Sexting: A New Generation of Sexual Exploitation?
The reality that more teens are sexting than ever before isn’t exactly news, but experts and articles are suggesting a new dangerous angle to teens and sexting – the fact that the behavior may be contributing to thought patterns among a new generation of males who may be more likely to sexually exploit or use women as they become adults.
A recent article quotes Pat Craven, representing a non-profit organization for sexual abuse called Freedom Programme, in stating that sexting may be teaching younger males a false reality that it’s OK to abuse girls sexually or to exploit sexual images of them.Craven also mentions in the article that studies indicate girls as young as age 12 have been bullied or manipulated into sending or receiving sexual images via cell phones, and becoming increasingly viewed as objects for sex among teen males. Over time, experts fear, young girls will also come to view themselves as physical objects for sex.
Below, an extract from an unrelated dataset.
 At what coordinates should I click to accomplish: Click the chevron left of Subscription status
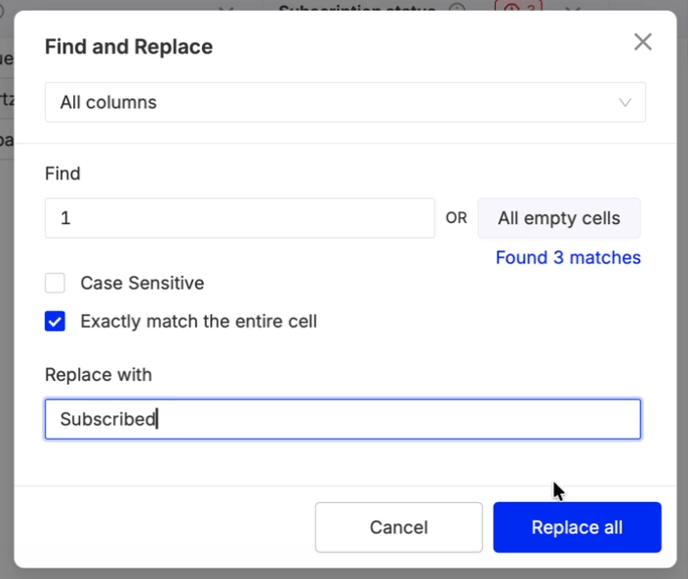(x=225, y=9)
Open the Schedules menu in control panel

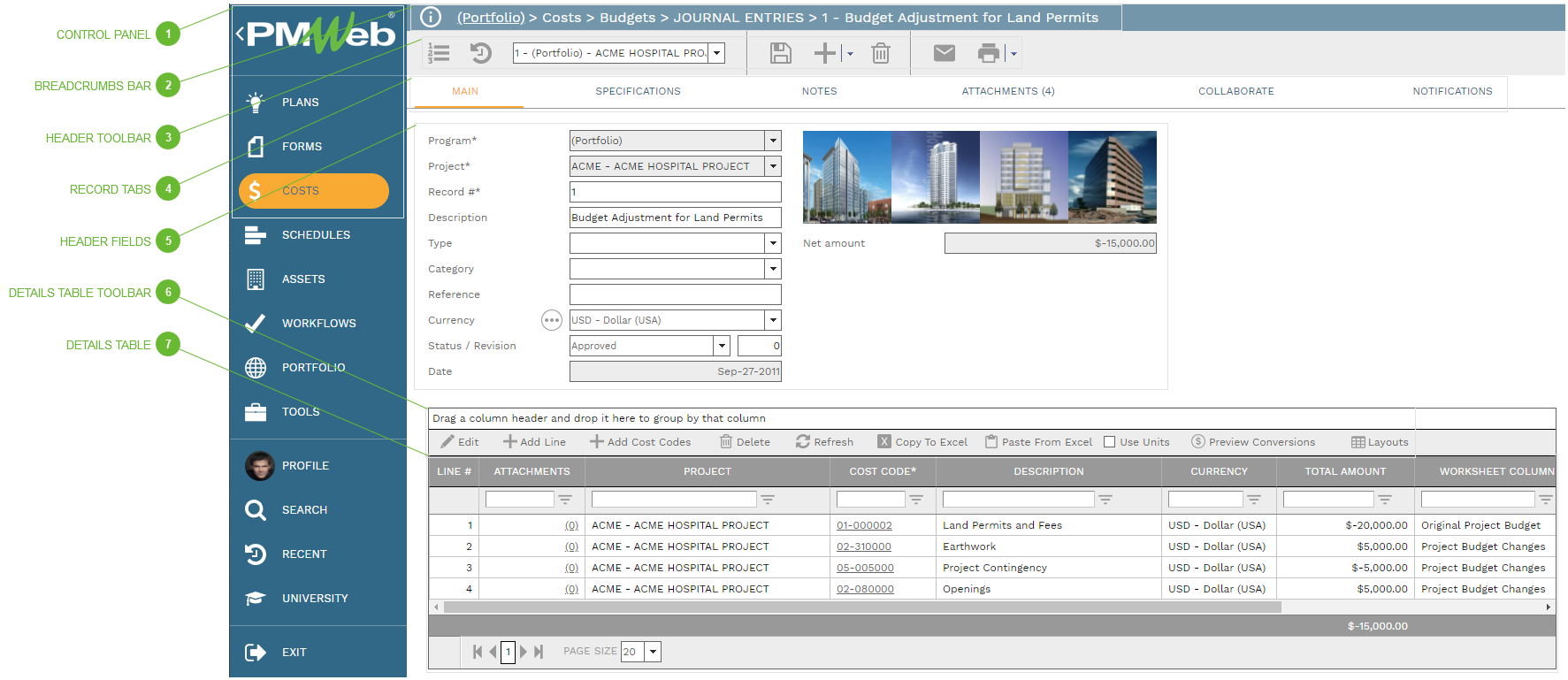[x=316, y=235]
The use of sexting photos for bullying or blackmail may be higher in schools than many people realize, and in many more areas than people acknowledge, says Craven. Additional impacts of the behavior are that teens are more sexually knowledgeable and more sexually active at ages much younger than previous generations, and certainly at younger ages than their parents. In one study, for example, nearly half of girls at age 14 or 15 who participated didn’t see the harm in sexting a photograph of themselves without a shirt.
Also alarming is a study result that nearly one-third of teen girls who have gotten a sexual photo or text message on their phone were completely unacquainted with the sender. These photos, warn experts, can easily be acquired by sexual predators or used as blackmail to coerce girls into sexual acts. They also note that parents may be severely unaware of their teens’ sexting behaviors or the dangers involved.